I’ve had two county meetings and two diagnostic assessments to get through in the last week and a half, in the midst of both of my children with Autism being in a deep valley of negative behavior, social limitations and sensory struggles. There’s been more time spent navigating screaming meltdowns in the past two months than we’ve dealt with in years and our entire family feels beaten, in the trenches.
From a medical perspective, this is a great time to have meetings with doctors or social workers because the need for services and intervention is glaringly obvious. From a personal perspective, the thought of having one more discussion about my child’s behavior or limitations gives me chest pains. When I’m in survival mode, like I’ve been for far too long, my perception of the world starts to grow dark. My blessings and positive experiences are clouded by the stress and painful, constant noise of this life. Having to explain how my nine-year-old still can’t take a shower without assistance and doesn’t know how to start a simple conversation forces me to think about the hard stuff…well, the harder stuff…
Will she ever have friends? Will he always scream at me when I slip up and do his bedtime routine out of order? I wonder if they feel less-than as they watch other kids their age breeze through skills that they may never master… Will I be healthy enough to take care of them when they’re adults still living at home? Am I giving everyone enough one-on-one attention? Will I ever go back to being able to relax and think clearly? Will they be able to hold down a job someday? What if someone takes advantage of her? Can I trust this agency not to abuse him? Are they getting enough intervention with the therapies we have them in? Can we really make it through that social event on our calendar? How will they handle the bullying? How will I stop her from bullying me? Does she love me? Does he understand that I love him?
Between the realities of our situation and the thoughts taking over my exhausted mind, I easily make the mistake of focusing on the negative and, therefore, sinking. I do have clinical depression and, outside of these extra difficult Autism phases, it’s manageable with medication. Yet, when the kids begin to spiral, so does my mood. The stress causes me to unravel, both physically and emotionally. I spend more and more of my time feeling less and less in control. It’s here, in this chaos, that God gently reminds me that I never was.

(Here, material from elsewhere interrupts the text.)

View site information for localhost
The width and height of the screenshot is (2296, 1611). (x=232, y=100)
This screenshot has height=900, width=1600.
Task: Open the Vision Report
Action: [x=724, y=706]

He’s in control. Always has been, always will be. If my faith didn’t weaken during our time in the trenches, I would be able to hold on to that truth more securely…but I’m human. Which means, at times, I lose sight of His truth. A truth that tells me I can do all things through Christ; His Word that assures me I am never alone and we will be provided all that we need. Whether it be the right therapist, money to pay the bills, or strength to get out of bed in the morning…I will find it all in our Heavenly Father, who loves His children more than I could ever comprehend.
When I finally reach the point of breaking down, and realize that I need to more fully rely on God again, I still find it extremely hard to accept any of the help He sends me. One of the ways that my recent prayers were answered came in the form of a referral for respite care. I knew deep down that I was barely keeping my head above water and I needed to accept the help. Yet, when I was asked if I needed it…I hesitated. I asked for time to think about it. Which is crazy, right?! Then why not jump at the chance?
…Because it felt like failure.
Because the voice of the enemy echoed in my head, telling me that I was running from responsibility, that I was weak, that I’d be judged by other moms, that the decision was selfish, and that I didn’t deserve a break. I’ve allowed those lies to lead my decisions in the past. I ran myself into the ground trying to take care of everyone but myself…and our whole family suffered for it.
In the time between meetings, God shook me. He forced me to see that I was buying in to the lie that doing things all by myself was the key to successful motherhood. I’d watched my mother struggle to do it without help my entire childhood; always drowning in stress, yet turning down countless offers for assistance. I didn’t want to follow that path. I wanted to learn from it. I’m not a victim of special needs parenting…I’m a recipient of the gift of special needs parenting. This gift has it’s share of challenges but, they’re not meant to handled alone. God designed us to be in community and to rely on one another; most importantly, to rely on Him. So, to believe that I was meant to push through the darkest times on this journey without help, is to believe that I don’t need God and He isn’t the provider He says He is; to live within the lie that His promises don’t apply to me.
I couldn’t continue to embrace that way of thinking- I had to change it. So…today, while silently praying the social worker didn’t notice my hands shaking, I filled out the paperwork for respite care. I said “Yes”, when my mom guilt screamed “NO”. I faced my fear of letting go and decided to allow myself to hope for rest; for the space to breathe again. This service will be a first for our family, and I’m praying that it will help enable me to be a more successful, present and patient mother. That, by relinquishing some of the control I thought I had over our family’s struggles, I will strengthen my faith as I watch God work to help us through this difficult time.
If you’re anything like me and you often feel the need to do it all on your own, hear me when I say: It’s okay to accept help in carrying the weight of motherhood. Whether you’re a special needs parent or not, don’t continue to run on empty. It will only steal your joy. Allow God to fill your cup, using whatever means (or people) necessary. Accepting help doesn’t mean that you’re weak. It means that you’re real. And real is what we all deserve the freedom to be.